*WHAT TO DO*. From the records below, please repeat exactly the line that has "The height and width of the screenshot is (558, 1254).", the line that has "This screenshot has width=635, height=497.", and every line between them, and nothing else.

*DATA UNDER STUDY*.

+ + + + +

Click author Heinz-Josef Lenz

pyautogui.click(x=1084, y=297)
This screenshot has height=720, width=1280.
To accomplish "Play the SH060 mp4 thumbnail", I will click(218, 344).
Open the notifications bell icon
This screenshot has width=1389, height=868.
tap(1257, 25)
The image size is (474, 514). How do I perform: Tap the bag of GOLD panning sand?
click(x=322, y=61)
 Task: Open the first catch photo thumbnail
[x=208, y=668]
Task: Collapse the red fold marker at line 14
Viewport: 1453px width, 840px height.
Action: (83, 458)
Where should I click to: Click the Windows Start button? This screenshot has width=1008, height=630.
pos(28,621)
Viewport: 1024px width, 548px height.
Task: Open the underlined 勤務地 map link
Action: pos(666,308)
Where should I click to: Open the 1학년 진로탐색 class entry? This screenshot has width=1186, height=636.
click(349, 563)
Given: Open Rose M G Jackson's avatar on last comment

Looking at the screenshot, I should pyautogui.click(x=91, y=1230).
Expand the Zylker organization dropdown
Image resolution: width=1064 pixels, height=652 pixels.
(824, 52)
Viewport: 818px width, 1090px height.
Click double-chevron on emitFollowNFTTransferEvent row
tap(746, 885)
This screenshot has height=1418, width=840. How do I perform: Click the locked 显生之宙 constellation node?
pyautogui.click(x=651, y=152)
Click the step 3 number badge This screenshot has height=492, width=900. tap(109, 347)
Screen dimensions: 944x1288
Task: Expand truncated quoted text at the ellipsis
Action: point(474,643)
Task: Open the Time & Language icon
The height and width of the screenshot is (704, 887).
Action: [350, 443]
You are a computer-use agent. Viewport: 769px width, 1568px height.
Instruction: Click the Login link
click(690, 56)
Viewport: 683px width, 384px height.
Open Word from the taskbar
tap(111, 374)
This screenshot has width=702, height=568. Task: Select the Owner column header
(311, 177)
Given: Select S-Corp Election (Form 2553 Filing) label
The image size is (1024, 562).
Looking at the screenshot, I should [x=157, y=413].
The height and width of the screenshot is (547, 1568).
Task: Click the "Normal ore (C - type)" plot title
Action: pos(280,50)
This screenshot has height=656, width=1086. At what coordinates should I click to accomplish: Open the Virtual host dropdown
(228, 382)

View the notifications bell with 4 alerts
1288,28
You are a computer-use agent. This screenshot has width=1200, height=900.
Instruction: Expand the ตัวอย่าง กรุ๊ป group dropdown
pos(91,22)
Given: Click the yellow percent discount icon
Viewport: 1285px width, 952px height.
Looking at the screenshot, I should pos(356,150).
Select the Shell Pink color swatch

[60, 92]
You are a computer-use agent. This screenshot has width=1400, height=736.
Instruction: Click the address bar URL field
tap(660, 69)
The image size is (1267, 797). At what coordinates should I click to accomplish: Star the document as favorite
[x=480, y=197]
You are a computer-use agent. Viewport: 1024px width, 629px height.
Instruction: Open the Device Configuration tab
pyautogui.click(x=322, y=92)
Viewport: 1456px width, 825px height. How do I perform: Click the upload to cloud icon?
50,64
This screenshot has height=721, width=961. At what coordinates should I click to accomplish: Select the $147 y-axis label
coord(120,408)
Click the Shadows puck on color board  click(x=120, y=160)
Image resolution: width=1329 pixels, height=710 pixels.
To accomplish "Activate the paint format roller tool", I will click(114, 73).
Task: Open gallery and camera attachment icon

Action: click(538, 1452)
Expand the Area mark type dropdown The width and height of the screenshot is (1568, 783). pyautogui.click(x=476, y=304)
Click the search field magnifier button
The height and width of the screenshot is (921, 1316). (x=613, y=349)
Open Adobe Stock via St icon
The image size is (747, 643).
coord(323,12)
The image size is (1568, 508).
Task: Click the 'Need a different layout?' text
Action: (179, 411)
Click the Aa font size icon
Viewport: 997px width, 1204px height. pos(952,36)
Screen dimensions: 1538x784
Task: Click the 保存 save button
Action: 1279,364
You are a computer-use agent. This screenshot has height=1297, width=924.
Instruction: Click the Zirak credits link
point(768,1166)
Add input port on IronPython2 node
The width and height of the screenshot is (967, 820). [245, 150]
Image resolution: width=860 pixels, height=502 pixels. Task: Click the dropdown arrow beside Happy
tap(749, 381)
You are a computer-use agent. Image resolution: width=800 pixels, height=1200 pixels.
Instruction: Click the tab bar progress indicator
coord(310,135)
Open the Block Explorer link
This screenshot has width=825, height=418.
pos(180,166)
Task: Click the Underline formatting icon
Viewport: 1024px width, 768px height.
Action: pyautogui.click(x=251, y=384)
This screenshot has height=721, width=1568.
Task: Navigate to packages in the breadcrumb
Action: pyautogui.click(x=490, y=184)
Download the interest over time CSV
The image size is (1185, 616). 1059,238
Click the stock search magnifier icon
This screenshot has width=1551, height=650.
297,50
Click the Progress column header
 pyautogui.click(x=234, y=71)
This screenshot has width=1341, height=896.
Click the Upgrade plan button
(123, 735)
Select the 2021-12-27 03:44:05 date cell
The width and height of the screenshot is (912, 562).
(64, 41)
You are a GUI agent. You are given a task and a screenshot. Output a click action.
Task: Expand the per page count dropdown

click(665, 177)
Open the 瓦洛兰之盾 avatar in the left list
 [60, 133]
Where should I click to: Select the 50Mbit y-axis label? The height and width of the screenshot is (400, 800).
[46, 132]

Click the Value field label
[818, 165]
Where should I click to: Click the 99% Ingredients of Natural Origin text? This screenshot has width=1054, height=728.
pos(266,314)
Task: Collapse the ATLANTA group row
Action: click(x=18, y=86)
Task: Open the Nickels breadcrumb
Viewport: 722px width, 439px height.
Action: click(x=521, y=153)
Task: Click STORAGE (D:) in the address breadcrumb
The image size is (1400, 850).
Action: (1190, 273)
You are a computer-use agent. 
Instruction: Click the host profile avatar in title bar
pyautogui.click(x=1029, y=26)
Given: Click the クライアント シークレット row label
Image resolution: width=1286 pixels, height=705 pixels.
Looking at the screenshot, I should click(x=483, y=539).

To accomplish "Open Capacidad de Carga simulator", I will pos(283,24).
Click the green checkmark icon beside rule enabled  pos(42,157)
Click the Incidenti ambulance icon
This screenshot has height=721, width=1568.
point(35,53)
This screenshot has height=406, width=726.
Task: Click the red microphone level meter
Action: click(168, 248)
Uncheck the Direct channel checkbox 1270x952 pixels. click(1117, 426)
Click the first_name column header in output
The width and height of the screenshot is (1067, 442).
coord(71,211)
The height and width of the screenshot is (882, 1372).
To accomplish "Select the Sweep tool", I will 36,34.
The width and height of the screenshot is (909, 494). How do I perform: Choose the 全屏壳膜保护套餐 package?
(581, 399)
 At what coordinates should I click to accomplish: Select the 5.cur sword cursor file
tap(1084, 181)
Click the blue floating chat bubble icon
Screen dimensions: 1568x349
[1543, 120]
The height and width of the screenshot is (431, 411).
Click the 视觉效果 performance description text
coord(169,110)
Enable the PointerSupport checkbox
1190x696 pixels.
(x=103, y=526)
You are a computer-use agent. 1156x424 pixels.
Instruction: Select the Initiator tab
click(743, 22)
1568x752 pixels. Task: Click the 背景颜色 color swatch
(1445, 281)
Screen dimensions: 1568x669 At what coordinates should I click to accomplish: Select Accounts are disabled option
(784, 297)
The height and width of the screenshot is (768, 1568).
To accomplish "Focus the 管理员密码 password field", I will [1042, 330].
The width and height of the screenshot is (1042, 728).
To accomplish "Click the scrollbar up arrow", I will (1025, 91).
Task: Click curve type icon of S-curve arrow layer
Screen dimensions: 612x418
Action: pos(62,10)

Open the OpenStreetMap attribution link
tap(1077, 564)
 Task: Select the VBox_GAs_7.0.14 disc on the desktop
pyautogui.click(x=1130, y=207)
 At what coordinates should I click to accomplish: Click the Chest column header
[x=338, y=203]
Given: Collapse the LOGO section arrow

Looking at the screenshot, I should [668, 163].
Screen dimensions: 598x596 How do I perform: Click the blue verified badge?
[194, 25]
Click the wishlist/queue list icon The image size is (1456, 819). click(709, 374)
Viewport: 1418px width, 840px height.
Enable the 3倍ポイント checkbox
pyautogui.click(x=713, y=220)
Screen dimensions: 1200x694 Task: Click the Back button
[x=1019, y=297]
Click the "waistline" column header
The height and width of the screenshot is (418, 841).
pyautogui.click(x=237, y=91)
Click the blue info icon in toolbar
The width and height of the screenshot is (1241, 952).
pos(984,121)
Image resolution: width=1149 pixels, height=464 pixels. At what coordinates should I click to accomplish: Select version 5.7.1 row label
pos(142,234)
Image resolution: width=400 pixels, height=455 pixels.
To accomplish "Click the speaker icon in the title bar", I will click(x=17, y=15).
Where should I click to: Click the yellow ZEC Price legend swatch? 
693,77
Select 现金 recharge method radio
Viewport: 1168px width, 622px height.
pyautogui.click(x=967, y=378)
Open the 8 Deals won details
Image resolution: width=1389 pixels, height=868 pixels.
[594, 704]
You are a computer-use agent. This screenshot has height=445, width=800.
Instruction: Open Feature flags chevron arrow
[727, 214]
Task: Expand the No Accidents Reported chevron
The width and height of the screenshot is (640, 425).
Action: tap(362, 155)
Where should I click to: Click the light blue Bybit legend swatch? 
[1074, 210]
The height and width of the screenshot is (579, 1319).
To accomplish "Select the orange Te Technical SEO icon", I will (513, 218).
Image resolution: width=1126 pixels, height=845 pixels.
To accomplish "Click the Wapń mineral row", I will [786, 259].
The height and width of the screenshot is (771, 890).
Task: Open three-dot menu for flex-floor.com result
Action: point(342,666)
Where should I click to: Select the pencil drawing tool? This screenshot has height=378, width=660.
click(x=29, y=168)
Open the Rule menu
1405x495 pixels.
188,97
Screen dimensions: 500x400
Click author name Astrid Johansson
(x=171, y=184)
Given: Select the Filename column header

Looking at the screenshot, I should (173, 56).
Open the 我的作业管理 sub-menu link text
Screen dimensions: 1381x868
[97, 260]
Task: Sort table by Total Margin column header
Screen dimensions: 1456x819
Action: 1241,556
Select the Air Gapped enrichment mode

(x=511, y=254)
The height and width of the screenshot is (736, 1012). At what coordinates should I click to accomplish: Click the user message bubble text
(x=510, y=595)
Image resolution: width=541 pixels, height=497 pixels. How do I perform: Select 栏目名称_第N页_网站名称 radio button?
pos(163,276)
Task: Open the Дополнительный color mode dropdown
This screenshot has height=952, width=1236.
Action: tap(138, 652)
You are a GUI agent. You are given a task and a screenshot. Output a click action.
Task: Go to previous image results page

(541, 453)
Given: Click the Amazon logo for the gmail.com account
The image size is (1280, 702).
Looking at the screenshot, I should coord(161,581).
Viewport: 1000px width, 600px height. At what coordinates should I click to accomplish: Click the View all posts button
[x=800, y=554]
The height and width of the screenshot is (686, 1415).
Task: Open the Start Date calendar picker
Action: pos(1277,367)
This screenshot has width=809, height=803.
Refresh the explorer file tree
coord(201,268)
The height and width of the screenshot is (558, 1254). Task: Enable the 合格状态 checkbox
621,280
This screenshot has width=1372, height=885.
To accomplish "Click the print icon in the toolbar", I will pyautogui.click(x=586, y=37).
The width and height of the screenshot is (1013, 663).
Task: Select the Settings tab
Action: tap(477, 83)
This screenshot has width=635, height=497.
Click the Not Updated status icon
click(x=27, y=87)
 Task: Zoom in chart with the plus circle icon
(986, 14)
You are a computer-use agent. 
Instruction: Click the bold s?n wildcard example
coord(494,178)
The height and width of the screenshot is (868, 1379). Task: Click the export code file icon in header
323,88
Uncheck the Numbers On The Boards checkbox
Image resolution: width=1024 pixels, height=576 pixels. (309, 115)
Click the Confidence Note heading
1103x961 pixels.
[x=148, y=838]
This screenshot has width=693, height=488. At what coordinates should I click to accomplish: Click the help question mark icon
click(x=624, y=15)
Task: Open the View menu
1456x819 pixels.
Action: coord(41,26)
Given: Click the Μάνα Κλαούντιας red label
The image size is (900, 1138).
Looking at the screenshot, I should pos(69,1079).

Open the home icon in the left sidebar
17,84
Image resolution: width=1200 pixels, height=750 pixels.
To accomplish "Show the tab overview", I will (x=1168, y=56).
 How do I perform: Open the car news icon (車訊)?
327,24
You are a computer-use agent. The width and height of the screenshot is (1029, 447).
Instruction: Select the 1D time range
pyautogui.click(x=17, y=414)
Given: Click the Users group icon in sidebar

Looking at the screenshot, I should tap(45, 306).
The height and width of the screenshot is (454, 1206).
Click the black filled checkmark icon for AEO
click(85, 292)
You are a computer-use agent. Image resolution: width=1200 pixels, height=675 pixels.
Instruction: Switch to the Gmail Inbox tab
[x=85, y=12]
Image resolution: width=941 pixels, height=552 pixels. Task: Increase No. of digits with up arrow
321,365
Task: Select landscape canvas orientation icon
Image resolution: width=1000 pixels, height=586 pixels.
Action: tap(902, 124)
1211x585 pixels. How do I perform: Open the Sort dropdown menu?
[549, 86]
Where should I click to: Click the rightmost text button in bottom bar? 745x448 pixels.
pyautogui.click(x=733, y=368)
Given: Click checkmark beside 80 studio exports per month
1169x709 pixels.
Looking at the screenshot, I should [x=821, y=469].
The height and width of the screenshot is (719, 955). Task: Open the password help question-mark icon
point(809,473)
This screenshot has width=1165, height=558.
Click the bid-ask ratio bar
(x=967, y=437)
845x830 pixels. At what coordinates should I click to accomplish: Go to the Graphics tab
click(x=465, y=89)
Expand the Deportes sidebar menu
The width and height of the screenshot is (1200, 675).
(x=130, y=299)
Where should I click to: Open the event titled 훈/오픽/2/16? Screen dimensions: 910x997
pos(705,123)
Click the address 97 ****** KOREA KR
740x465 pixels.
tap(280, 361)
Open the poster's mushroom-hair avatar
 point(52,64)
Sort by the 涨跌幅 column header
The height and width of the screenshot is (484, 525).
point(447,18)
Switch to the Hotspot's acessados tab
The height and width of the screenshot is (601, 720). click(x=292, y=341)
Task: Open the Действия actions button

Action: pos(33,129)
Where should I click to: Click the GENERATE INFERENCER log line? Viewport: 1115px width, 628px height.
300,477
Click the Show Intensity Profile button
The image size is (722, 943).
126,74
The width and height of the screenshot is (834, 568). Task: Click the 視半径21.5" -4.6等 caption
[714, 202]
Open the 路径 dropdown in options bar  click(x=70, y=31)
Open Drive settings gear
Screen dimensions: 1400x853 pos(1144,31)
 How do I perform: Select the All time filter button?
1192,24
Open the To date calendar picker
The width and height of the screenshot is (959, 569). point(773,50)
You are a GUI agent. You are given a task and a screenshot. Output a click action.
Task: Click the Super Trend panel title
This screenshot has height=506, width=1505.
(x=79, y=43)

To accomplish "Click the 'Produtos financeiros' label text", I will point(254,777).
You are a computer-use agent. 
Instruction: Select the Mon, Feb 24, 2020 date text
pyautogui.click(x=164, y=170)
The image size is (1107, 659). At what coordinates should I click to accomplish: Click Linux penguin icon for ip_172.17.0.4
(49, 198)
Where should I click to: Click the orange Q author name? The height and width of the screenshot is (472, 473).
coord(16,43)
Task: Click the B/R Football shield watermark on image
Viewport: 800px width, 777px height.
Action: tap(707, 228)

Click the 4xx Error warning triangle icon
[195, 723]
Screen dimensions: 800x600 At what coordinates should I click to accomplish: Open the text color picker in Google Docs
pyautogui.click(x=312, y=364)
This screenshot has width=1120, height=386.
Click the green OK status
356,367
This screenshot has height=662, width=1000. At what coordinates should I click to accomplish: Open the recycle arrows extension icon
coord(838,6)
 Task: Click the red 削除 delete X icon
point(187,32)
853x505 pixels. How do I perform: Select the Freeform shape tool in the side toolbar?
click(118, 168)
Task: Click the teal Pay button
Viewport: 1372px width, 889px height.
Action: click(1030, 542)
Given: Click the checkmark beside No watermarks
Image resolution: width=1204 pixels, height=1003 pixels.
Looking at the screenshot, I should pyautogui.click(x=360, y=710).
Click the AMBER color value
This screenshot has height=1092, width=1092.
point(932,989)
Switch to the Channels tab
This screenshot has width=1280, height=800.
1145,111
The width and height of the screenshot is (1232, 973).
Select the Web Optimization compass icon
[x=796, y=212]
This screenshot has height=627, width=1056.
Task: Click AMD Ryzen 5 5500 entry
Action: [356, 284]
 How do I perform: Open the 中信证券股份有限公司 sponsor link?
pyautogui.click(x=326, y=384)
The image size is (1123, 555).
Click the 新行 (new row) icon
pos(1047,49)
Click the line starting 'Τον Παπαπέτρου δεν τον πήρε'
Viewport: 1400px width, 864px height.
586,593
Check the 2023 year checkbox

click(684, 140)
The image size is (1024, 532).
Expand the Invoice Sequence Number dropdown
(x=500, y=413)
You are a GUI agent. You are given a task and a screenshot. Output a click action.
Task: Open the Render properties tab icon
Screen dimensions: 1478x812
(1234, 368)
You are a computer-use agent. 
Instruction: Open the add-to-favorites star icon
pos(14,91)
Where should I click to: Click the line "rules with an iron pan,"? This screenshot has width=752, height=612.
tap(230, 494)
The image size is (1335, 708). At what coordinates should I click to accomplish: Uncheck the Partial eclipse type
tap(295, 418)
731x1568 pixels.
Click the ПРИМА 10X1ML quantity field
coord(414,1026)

+ + + + +

*ANSWER*.
The height and width of the screenshot is (558, 1254). Task: Enable the 合格状态 checkbox
621,280
This screenshot has width=1372, height=885.
To accomplish "Click the print icon in the toolbar", I will pyautogui.click(x=586, y=37).
The width and height of the screenshot is (1013, 663).
Task: Select the Settings tab
Action: tap(477, 83)
This screenshot has width=635, height=497.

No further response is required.